Showing posts with label Japanese Culture. Show all posts
Showing posts with label Japanese Culture. Show all posts

Friday, October 21, 2011

Fast Food, Fast Women

From an old Japan journal…

Kugayama soggy wet from a heavy early morning rainfall, a half hour of fat raindrops bashing houses and buildings. Hoping the plants on the veranda might enjoy a natural watering, I nudged them toward the front. Probably by now so accustomed to tap water out of plastic bottles, the sweetness of rain has become to them an alien drink.


Sat at the kitchen table with coffee, an English muffin, and a slightly damp Japan Times. According to one article, awareness of culture and art among the Japanese has stayed the same over four years, but morals and values are falling rapidly.

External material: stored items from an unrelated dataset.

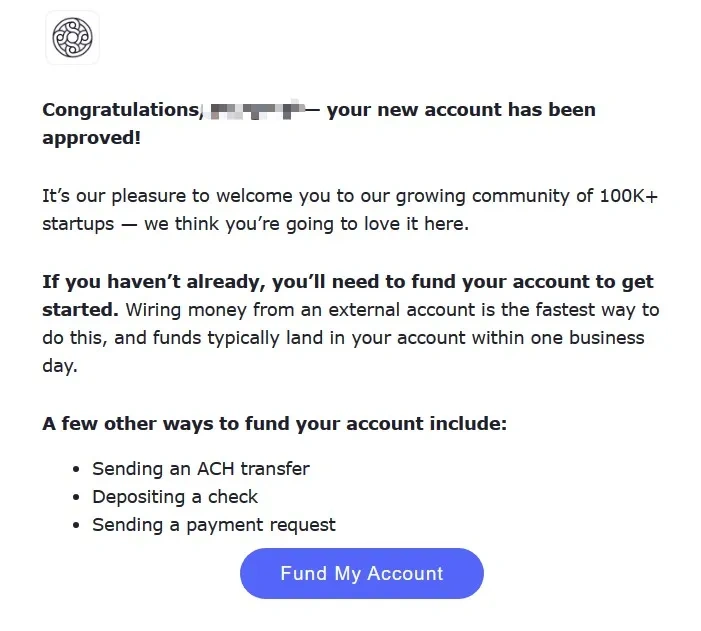This screenshot has width=701, height=631.
Task: Click the bold word "started."
Action: 81,310
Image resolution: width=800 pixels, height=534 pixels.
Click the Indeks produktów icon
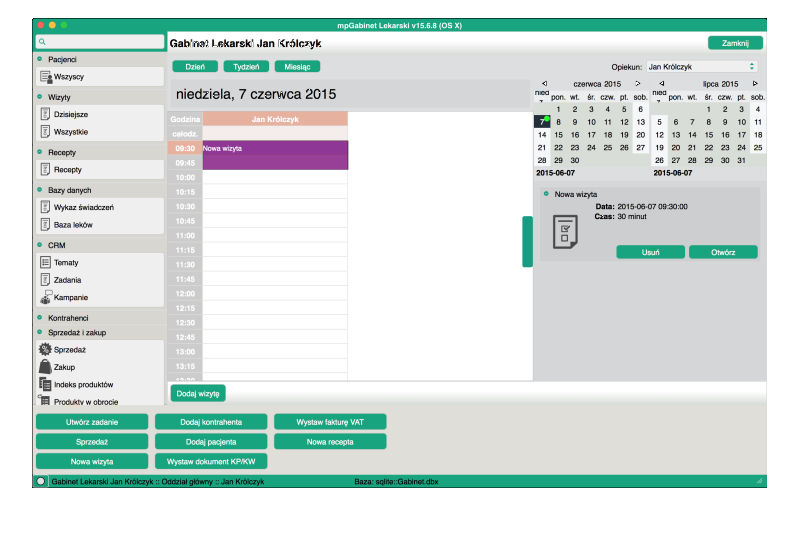coord(46,384)
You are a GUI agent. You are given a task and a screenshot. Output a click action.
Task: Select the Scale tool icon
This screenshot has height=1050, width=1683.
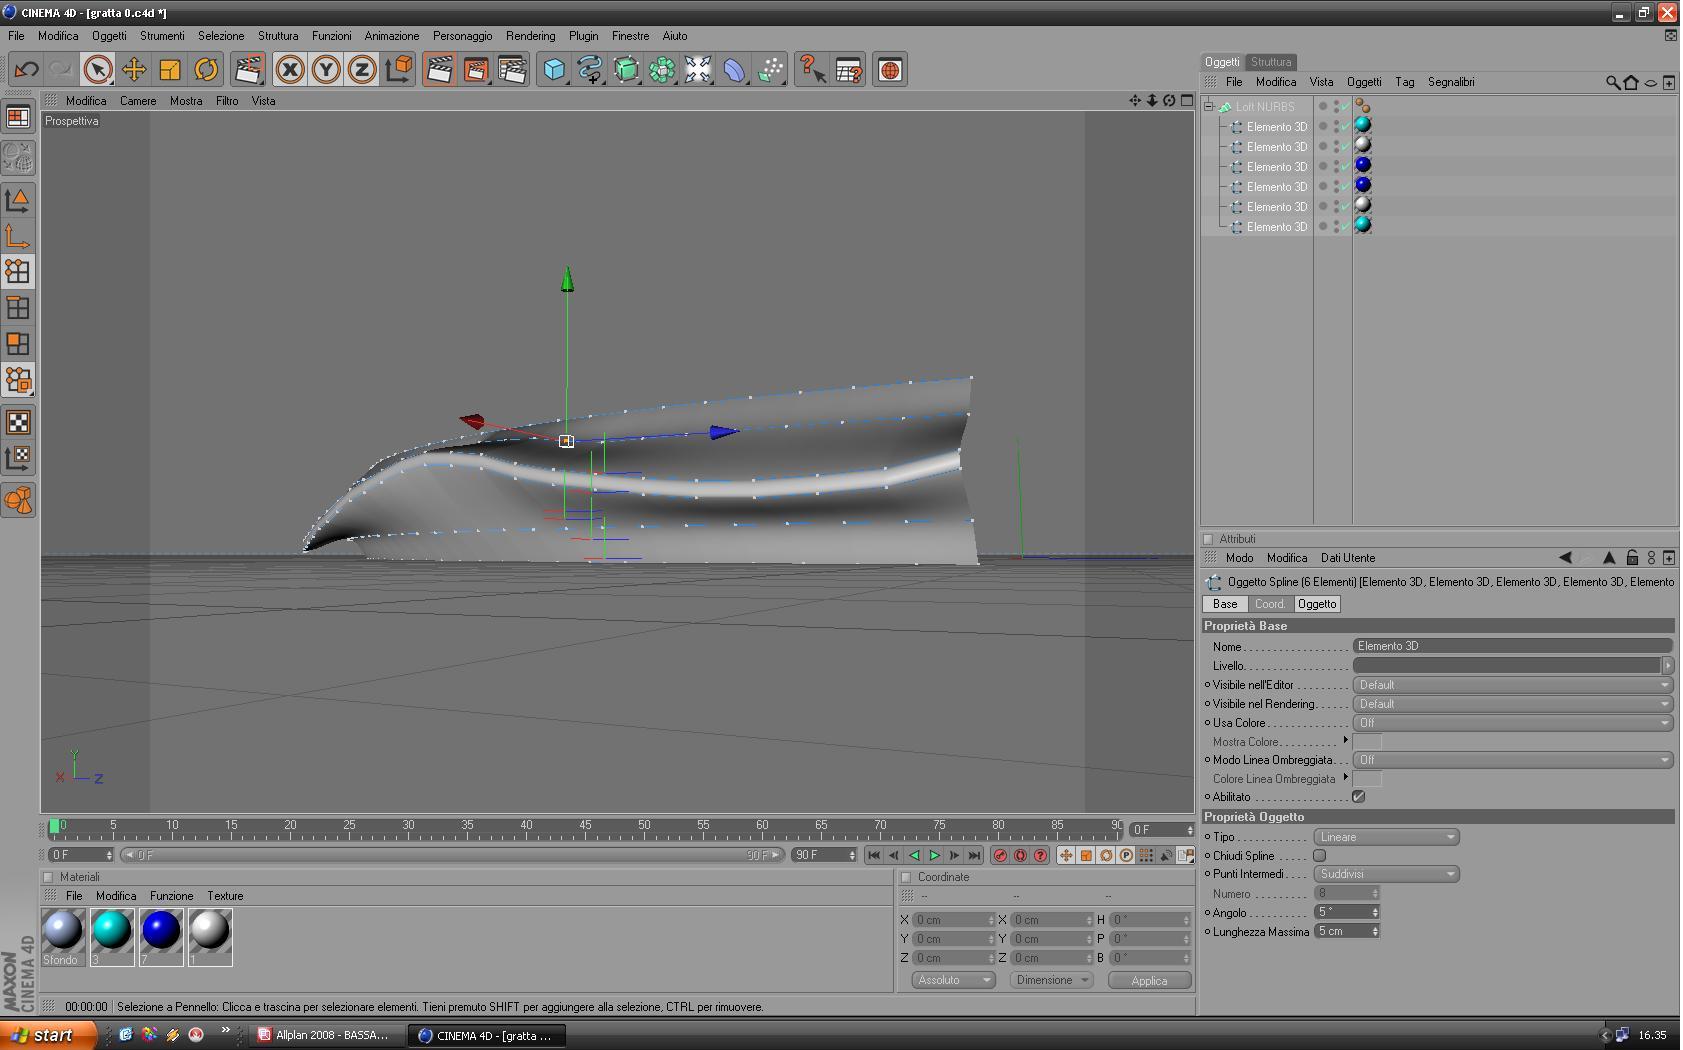click(170, 69)
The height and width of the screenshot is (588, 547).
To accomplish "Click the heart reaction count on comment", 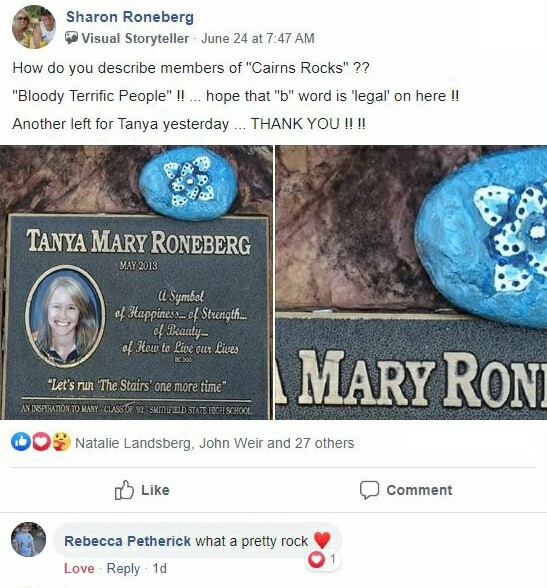I will coord(322,560).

The first part is a surprise and the second seems a little like someone informing me that cows can be found at a dairy farm. I wonder about this reported steadiness of interest in art and culture. Aren’t all these things—culture, art, values and morality—linked in a way that one informs and supports the other?


A Japanese businessman was not pleased about his transfer to Singapore from Tokyo, so decided to leave the company. He soon found a new job in research at a university, part of his work including occasional travel to the US. Before his first trip on behalf of the university his boss there gave him an insurance policy to cover his roundtrip flight and his time in the US. Looking closely at the insurance policy at home that night, the man noticed something odd in regard to the beneficiary listed on the policy. Should anything happen to him, anything including injury and death, neither he nor his family would receive a cent—all benefits from his death or injury to be paid to the university, his employer.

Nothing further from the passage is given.